Nelle marinate cresce la solidarietà: aiuti per chi ha bisogno

*di Francesco Castagna – Un aiuto per le marinate. A Vibo Marina e nelle altre frazioni costiere un gruppo di persone hanno deciso di non rimanere con le mani in mano, aspettando bonus alimentari o aiuti di Stato. E così Salvatore Caliò, Giovanni Russo, Nicola D’Ascoli, Daniele Solano e i due (omonimi) Francesco Calzone si sono attivati, avviando una raccolta fondi sulla più importante piattaforma di found raising #gofundme.

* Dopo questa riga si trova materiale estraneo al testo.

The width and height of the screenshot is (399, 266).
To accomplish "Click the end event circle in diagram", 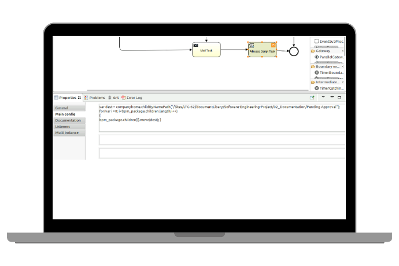I will (x=293, y=51).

Nel giro di pochissimi giorni, sulla portale web sono quindi pervenute centinaia di offerte, per un totale che al momento ha raggiunto e superato quota 3000 euro. Inoltre, i volontari hanno organizzato anche una raccolta (con sede presso il Tato’s Pub) di alimenti, farmaci e generi di prima necessità. Queste scorte, ad oggi, stanno già supplendo alle difficoltà economiche che già patiscono centinaia di famiglie non abbienti del territorio vibonese. La grave situazione sussiste poiché finito il mese di marzo, a causa del blocco per l’emergenza Covid-19 imposto dalle autorità, decine di famiglie e soggetti disagiati si ritrovano oggi senza alcuna risorsa economica su cui poter contare. Ecco allora che a Vibo Marina e sul territorio costiero vibonese, oltre ad iniziative della Caritas e di altre associazioni, il gruppo di amici ha deciso di attivare questa meritoria iniziativa. Da giorni i volontari stanno distribuendo, su richiesta ed in maniera del tutto anonima, un aiuto concreto a chi ne ha più bisogno. Prima avviando una raccolta virtuale su una piattaforma di found raising e di seguito coinvolgendo le attività commerciali di tutte le frazioni costiere, le quali hanno aderito con entusiasmo all’iniziativa offrendo il loro supporto. In pratica è stata creata una locandina ed un numero di telefono (350/1466397) a cui chi vuole può rivolgersi per ricevere, in maniera del tutto anonima, aiuti di vario genere. Solo in questa prima decade di aprile i volontari hanno già sostenuto decine e decine di famiglie o persone sole in difficoltà economica: dagli alimenti per neonati ai beni di prima necessità, tra i quali medicinali, o ancora piccoli contributi economici per far fronte alle bollette di luce o gas, essendo ormai tantissimi i soggetti che non avendo più risorse a cui attingere, hanno trovato un aiuto concreto a cui rivolgersi. Difatti, in questo particolare momento, nessuno si sta tirando indietro, ma anzi spendendosi quotidianamente perché chi ha problemi non resti isolato. Dai cittadini ai commercianti aderenti all’iniziativa, dai parroci di Vibo Marina e Bivona, don Saverio e don Nicola, ai volontari della Prociv Augustus fino ai Carabinieri della stazione di Vibo Marina, tutti stanno fornendo il proprio aiuto. È dunque proprio nei momenti più difficili che le comunità marinare vibonesi ritrovano quello spirito di gratuità e solidarietà, soprattutto verso quei concittadini più esposti a questa grave crisi in atto.